- **Document text**:

begin

V.D(2) Does the EDCA Merely Implement the 1951 MDT?

This question responds to the ponencia's argument that the EDCA can be embodied in an executive agreement because it merely provides implementing details for the 1951 MDT.217

V.D(2)(i) The Effects ofthe Expiration ofthe 1947 MBA and of the Adoption of the 1987 Constitution

The sequence of events relating to American bases, troops, and facilities in the Philippines that took place since Philippine independence, is critical in responding to the question in caption. It should be remembered that as a condition under the Tydings-McDuffie Act for the grant of Philippine independence, the Philippines was bound to negotiate with the U.S. for bases in the Philippines, resulting in the 1947 MBA.

This agreement contained the detailed terms relating to the existence and operation of American bases and the presence of American forces and facilities in the Philippines. As its title denotes, the 1951 MDT is the treaty providing for alliance and mutual defense against armed attack on either country; it only generally contained the defense and alliance relationship between the Philippines and the U.S.

In 1987, the Philippines adopted a new Constitution. This Charter directly looked forward to the expiration of the 1947 MBA and provided for the terms under which foreign military bases, troops, and facilities would thereafter be allowed into the Philippines. The 1947 MBA expired in 1991 and no replacement treaty took its place; thus, all the detailed arrangements provided under the 1947 MBA for the presence of U.S. bases, troops and facilities also ended, leaving only the 1951 MDT and its general terms in place.

end

- **Data excerpts**:
begin

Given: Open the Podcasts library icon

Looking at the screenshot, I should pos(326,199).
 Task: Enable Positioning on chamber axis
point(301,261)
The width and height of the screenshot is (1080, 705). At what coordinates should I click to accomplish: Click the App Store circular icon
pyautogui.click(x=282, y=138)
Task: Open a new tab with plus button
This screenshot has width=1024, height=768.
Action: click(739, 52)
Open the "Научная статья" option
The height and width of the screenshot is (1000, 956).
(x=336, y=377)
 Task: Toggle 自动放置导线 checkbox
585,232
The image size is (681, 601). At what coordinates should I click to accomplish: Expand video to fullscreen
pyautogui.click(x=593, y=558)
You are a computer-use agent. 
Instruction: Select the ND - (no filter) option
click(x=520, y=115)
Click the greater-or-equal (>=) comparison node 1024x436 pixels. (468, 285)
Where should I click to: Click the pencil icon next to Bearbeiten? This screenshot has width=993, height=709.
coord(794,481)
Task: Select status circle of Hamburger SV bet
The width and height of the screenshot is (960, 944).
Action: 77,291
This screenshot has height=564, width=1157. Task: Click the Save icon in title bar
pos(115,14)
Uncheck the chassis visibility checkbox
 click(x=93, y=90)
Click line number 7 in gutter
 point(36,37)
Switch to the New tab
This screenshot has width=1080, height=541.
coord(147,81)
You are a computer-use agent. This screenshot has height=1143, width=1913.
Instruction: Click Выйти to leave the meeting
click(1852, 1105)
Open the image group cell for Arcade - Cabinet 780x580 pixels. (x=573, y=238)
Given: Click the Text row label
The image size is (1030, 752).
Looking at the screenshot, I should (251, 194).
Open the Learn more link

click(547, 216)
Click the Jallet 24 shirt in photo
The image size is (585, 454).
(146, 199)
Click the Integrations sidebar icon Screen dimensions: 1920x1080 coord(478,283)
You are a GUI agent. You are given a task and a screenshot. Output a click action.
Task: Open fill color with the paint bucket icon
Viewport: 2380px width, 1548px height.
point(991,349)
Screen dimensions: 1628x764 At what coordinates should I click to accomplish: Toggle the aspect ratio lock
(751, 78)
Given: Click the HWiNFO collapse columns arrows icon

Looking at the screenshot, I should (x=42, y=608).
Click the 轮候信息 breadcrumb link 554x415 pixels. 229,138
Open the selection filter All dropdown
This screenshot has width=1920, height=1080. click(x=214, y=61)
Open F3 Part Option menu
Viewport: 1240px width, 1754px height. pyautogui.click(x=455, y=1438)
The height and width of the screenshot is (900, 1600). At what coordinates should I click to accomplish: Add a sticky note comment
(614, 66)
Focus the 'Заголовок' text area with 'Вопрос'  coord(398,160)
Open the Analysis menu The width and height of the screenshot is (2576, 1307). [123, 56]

end

- **Requirement 1**: In the EDCA excerpt, reproduce the part that opens with the words containing "V.D(2) Does the" and closes with "the 1947 MBA.".
- **Requirement 2**: List every legal instrument that the EDCA excerpt names by title or abbreviation.
- **Requirement 3**: According to the EDCA excerpt, why did only the 1951 MDT and its general terms remain in place after 1991?

- **Exercise answer 1**:
V.D(2) Does the EDCA Merely Implement the 1951 MDT?

This question responds to the ponencia's argument that the EDCA can be embodied in an executive agreement because it merely provides implementing details for the 1951 MDT.217

V.D(2)(i) The Effects ofthe Expiration ofthe 1947 MBA and of the Adoption of the 1987 Constitution

The sequence of events relating to American bases, troops, and facilities in the Philippines that took place since Philippine independence, is critical in responding to the question in caption. It should be remembered that as a condition under the Tydings-McDuffie Act for the grant of Philippine independence, the Philippines was bound to negotiate with the U.S. for bases in the Philippines, resulting in the 1947 MBA.

- **Exercise answer 2**:
- EDCA
- 1951 MDT
- 1947 MBA
- Tydings-McDuffie Act
- 1987 Constitution

- **Exercise answer 3**: The 1947 MBA expired in 1991, and no replacement treaty took its place. All the detailed arrangements it provided for the presence of U.S. bases, troops and facilities therefore ended, leaving only the 1951 MDT.